Como no me decidía, salté a la ducha. Pensar en el Fangtasia siempre me ponía tensa. Los vampiros a quienes pertenecía el local eran parte de la estructura de poder vampírica, y una vez que descubrieron mi talento me convertí en una valiosa adquisición para ellos. Solo la entrada de Bill en el sistema de gobierno vampírico me mantenía a salvo; es decir, vivir donde yo quería vivir, trabajar donde deseaba. Pero a cambio de esa seguridad, estaba obligada a aparecer cuando se me requería y a usar mi telepatía para ellos. Medidas más suaves que las que utilizaban antes (tortura e intimidación) eran lo que necesitaban los vampiros que decidían incorporarse a la sociedad. El agua caliente me hizo sentir mejor, y me relajé al sentirla acariciarme la espalda.
– ¿Me dejas unirme a la fiesta?
– ¡Mierda, Bill! -El corazón estuvo a punto de salírseme del pecho. Me apoyé contra la pared de la ducha.
– Lo siento, cariño. ¿No oíste abrirse la puerta?
– No, joder. ¿Por qué no dices algo como «cariño, estoy en casa», o algo así?
– Lo siento -repitió, pero no sonó muy sincero-. ¿Necesitas que te frote la espalda?
– No, gracias -siseé-. No estoy de humor.
Cuando salí del baño, con la toalla enrollada alrededor del torso, él estaba tirado en la cama. Había colocado los zapatos en la alfombrilla, a los pies de la mesita de noche. Vestía una camisa azul oscuro de manga larga y pantalones caqui, calcetines a juego con la camisa y mocasines relucientes. Su largo cabello castaño estaba cepillado hacia atrás y sus grandes patillas le conferían un aspecto retro.

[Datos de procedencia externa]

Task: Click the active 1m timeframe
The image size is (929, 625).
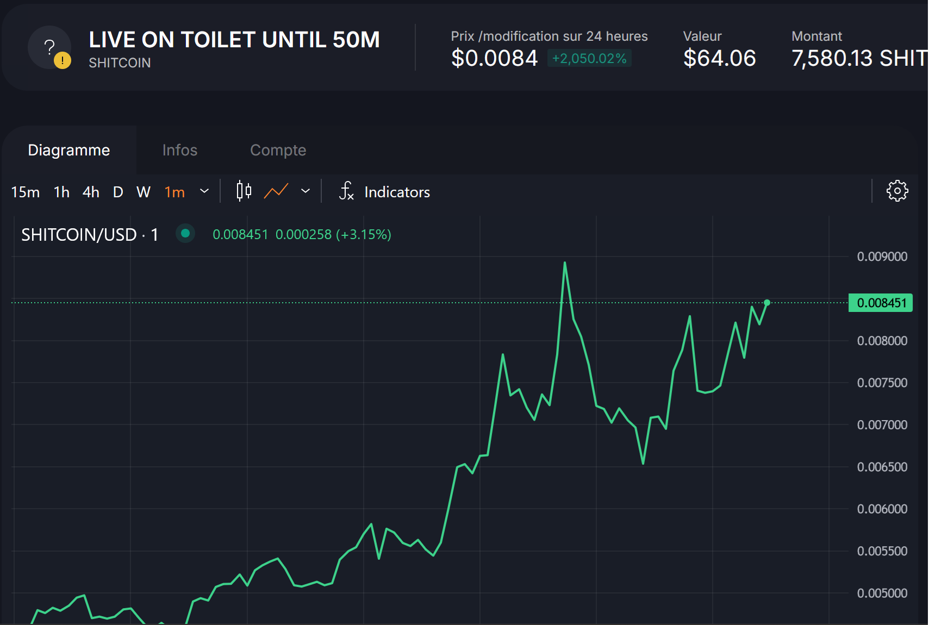Action: pos(174,192)
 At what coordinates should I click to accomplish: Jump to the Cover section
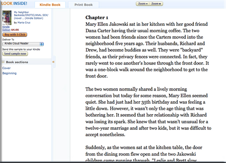click(x=7, y=68)
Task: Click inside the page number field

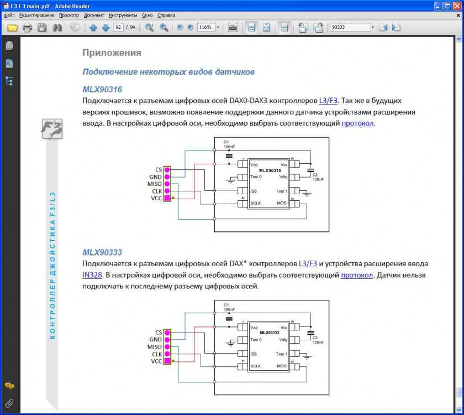Action: 118,27
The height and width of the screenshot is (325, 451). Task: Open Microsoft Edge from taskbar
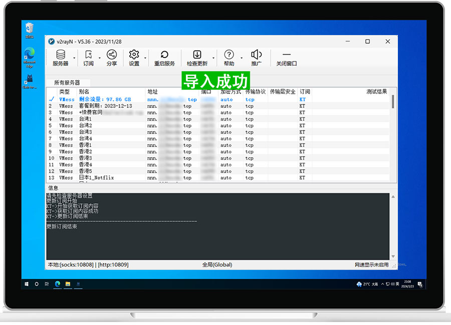click(x=57, y=284)
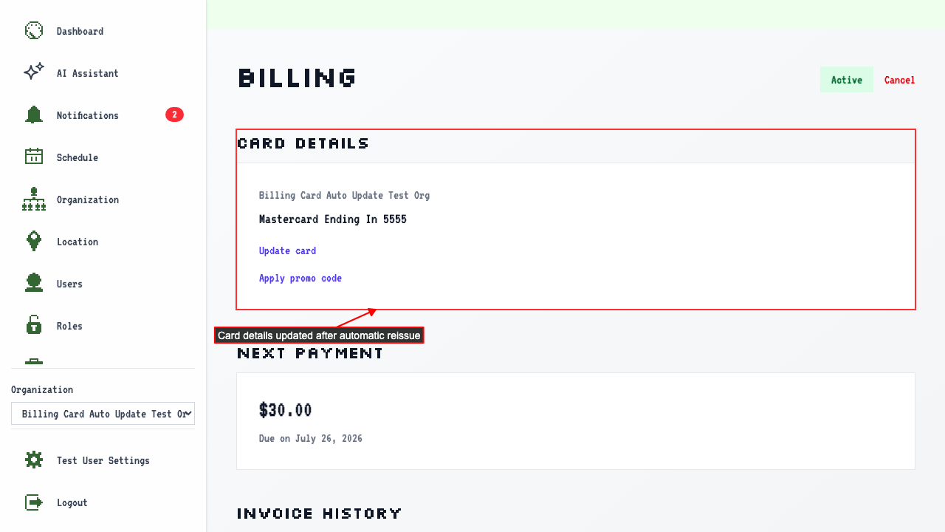Click the Update card link

coord(287,251)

Y lo eran, pero mucho más de lo que la mayoría de la gente pensaba.
Sus cejas eran muy picudas, y el puente de la nariz considerable. La boca era la típica que contemplas en las estatuas griegas, al menos las que ves en fotos. Murió pocos años después de la Guerra Civil (o la Guerra de la agresión del Norte, como la llamaba mi abuela).

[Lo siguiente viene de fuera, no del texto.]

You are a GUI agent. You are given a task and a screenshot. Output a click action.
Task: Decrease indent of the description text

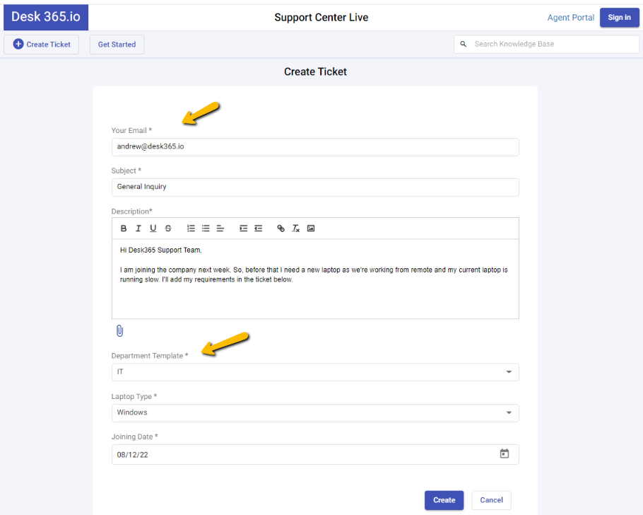257,228
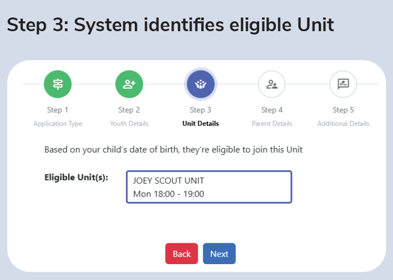
Task: Click the bold "Unit Details" label
Action: pyautogui.click(x=200, y=124)
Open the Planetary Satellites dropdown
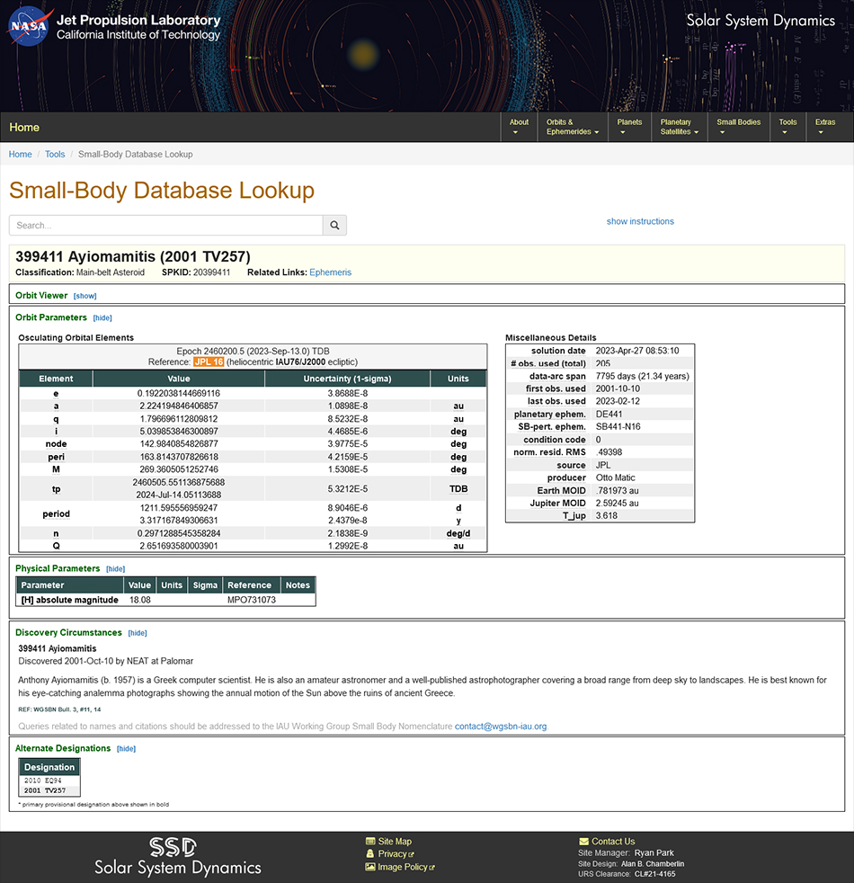This screenshot has width=854, height=883. click(x=680, y=127)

– ¿Cuáles son los planes para hoy? -pregunté-. ¿Negocios o placer?
– Estar contigo siempre es un placer -respondió Bill.
– ¿Por qué vamos a Shreveport? -exigí saber, ya que conozco una evasiva en cuanto la escucho.
– Nos llamaron.
– ¿Quién?
– Eric, ¿quién sino?
Ahora que Bill había aceptado un puesto como investigador del Área 5, tenía que obedecer a Eric…, aunque también estaba bajo su protección. Lo que significaba, como Bill me había explicado, que cualquiera que lo atacara a él tendría que vérselas con Eric, y que las posesiones de Bill eran sagradas para Eric. Lo que me incluía a mí. No me apasionaba la idea de encontrarme entre las posesiones de Bill, pero era mejor que cualquiera de las otras alternativas.
Fruncí el ceño ante el espejo.
– Sookie, hiciste un pacto con Eric.
– Ya -admití-, es cierto.
– Así que debes cumplirlo.
– Es lo que pensaba hacer.
– Ponte los vaqueros apretados, esos que te quedan tan bien -sugirió Bill.
No eran vaqueros, sino algo parecido. A Bill le encantaba verme con esos pantalones de cintura tan baja. En más de una ocasión me pregunté si Bill tenía algún tipo de fantasía sexual con Britney Spears. Ya que sabía de sobra que los pantalones me sentaban de muerte, me los puse, junto con una camisa de manga corta, azul oscura y blanca, que se abotonaba por delante y que se quedaba a solo cinco centímetros del sujetador. Solo para exhibir una cierta independencia (después de todo, sería mejor que recordara que no le pertenecía a nadie más que a mí misma). Me hice una cola de caballo que sujeté con una goma azul. Después me maquillé un poco. Bill miró a su reloj un par de veces, pero me tomé mi tiempo. Si estaba tan dispuesto a impresionar a sus amigos vampiros, seguro que podía esperar unos minutos por mí.
Cuando ya estábamos en el coche, en dirección al oeste, hacia Shreveport, Bill dijo:
– Hoy he empezado un nuevo negocio.
Para ser francos, yo siempre me había preguntado de dónde salía el dinero de Bill. No parecía rico, pero tampoco pobre. Por otro lado, nunca trabajaba; a menos que lo hiciera en las noches en las que no estábamos juntos.